===== MATERIAL TO PROCESS

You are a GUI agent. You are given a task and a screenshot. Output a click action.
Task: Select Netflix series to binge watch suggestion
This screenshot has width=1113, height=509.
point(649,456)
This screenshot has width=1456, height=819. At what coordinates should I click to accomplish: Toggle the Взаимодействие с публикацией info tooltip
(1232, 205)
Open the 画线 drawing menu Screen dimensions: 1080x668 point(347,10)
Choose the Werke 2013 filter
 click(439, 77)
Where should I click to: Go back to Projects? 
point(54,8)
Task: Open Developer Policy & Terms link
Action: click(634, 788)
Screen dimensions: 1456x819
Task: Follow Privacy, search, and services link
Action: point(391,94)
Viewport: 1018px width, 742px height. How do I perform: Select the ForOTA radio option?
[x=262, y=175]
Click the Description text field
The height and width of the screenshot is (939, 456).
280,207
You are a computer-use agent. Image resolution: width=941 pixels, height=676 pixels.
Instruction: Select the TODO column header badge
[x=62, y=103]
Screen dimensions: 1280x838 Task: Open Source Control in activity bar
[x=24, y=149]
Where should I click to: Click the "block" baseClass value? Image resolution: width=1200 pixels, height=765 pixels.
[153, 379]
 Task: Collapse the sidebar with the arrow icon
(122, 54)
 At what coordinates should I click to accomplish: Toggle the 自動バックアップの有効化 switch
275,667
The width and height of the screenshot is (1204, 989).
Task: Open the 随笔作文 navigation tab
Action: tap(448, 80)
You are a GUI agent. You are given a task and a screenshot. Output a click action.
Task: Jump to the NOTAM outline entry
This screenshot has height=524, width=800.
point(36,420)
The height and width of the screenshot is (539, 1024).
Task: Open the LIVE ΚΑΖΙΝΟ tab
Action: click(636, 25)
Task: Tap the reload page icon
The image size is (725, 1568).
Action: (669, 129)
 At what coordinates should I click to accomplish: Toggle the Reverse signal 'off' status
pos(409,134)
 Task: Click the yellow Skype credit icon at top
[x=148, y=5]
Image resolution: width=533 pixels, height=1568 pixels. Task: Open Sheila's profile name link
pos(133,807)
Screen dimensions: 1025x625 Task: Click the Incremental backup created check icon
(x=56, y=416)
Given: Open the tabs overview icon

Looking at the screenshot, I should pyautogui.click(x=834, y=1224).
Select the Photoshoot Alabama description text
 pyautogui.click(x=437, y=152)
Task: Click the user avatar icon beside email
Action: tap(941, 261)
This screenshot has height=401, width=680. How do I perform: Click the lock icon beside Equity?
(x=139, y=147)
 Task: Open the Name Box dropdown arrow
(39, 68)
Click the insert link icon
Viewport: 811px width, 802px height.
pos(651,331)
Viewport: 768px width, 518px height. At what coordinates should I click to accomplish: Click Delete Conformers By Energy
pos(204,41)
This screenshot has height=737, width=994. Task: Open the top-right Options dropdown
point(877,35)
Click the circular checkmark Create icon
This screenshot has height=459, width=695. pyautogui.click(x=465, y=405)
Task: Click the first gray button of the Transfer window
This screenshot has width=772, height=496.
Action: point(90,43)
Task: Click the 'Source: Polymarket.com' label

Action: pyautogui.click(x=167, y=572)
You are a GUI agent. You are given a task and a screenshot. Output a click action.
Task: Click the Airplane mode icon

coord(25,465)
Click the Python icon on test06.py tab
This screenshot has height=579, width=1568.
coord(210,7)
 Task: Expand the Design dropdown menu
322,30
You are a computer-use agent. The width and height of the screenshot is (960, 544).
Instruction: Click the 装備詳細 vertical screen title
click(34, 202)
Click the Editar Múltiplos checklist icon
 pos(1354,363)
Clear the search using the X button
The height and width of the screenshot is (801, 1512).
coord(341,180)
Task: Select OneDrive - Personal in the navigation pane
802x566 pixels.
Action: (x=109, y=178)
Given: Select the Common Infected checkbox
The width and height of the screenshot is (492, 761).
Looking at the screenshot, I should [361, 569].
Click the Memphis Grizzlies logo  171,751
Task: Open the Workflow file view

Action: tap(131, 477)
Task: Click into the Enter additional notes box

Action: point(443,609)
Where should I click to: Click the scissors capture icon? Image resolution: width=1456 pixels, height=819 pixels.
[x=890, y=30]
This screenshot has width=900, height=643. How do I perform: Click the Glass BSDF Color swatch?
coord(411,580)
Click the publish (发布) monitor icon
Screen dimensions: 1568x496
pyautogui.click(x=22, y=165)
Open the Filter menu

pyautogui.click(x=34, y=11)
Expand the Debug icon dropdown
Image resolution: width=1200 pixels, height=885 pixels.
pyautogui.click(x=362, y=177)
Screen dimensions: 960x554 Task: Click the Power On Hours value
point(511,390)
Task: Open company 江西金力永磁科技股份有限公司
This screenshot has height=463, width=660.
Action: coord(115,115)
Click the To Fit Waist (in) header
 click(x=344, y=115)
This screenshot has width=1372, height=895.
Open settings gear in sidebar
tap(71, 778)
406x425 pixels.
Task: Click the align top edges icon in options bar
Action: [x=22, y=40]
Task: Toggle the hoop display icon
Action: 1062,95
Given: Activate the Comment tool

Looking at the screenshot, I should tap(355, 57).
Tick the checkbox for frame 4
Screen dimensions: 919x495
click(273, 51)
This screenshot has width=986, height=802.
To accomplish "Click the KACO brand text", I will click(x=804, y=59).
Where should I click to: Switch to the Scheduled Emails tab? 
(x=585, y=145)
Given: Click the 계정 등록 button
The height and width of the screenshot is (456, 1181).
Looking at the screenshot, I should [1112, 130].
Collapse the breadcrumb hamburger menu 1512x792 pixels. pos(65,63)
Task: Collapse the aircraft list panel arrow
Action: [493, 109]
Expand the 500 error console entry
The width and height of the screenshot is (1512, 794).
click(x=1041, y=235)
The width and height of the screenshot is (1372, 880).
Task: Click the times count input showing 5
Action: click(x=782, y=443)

==========

* [EXERCISE OBJECTIVE] Reproduce the lines above verbatim, beginning at the line that contains "This screenshot has width=900, height=643." and continuing through the last line.

* [WRITTEN SOLUTION]
This screenshot has width=900, height=643. How do I perform: Click the Glass BSDF Color swatch?
coord(411,580)
Click the publish (发布) monitor icon
Screen dimensions: 1568x496
pyautogui.click(x=22, y=165)
Open the Filter menu

pyautogui.click(x=34, y=11)
Expand the Debug icon dropdown
Image resolution: width=1200 pixels, height=885 pixels.
pyautogui.click(x=362, y=177)
Screen dimensions: 960x554 Task: Click the Power On Hours value
point(511,390)
Task: Open company 江西金力永磁科技股份有限公司
This screenshot has height=463, width=660.
Action: coord(115,115)
Click the To Fit Waist (in) header
 click(x=344, y=115)
This screenshot has width=1372, height=895.
Open settings gear in sidebar
tap(71, 778)
406x425 pixels.
Task: Click the align top edges icon in options bar
Action: [x=22, y=40]
Task: Toggle the hoop display icon
Action: 1062,95
Given: Activate the Comment tool

Looking at the screenshot, I should tap(355, 57).
Tick the checkbox for frame 4
Screen dimensions: 919x495
click(273, 51)
This screenshot has width=986, height=802.
To accomplish "Click the KACO brand text", I will click(x=804, y=59).
Where should I click to: Switch to the Scheduled Emails tab? 
(x=585, y=145)
Given: Click the 계정 등록 button
The height and width of the screenshot is (456, 1181).
Looking at the screenshot, I should [1112, 130].
Collapse the breadcrumb hamburger menu 1512x792 pixels. pos(65,63)
Task: Collapse the aircraft list panel arrow
Action: [493, 109]
Expand the 500 error console entry
The width and height of the screenshot is (1512, 794).
click(x=1041, y=235)
The width and height of the screenshot is (1372, 880).
Task: Click the times count input showing 5
Action: click(x=782, y=443)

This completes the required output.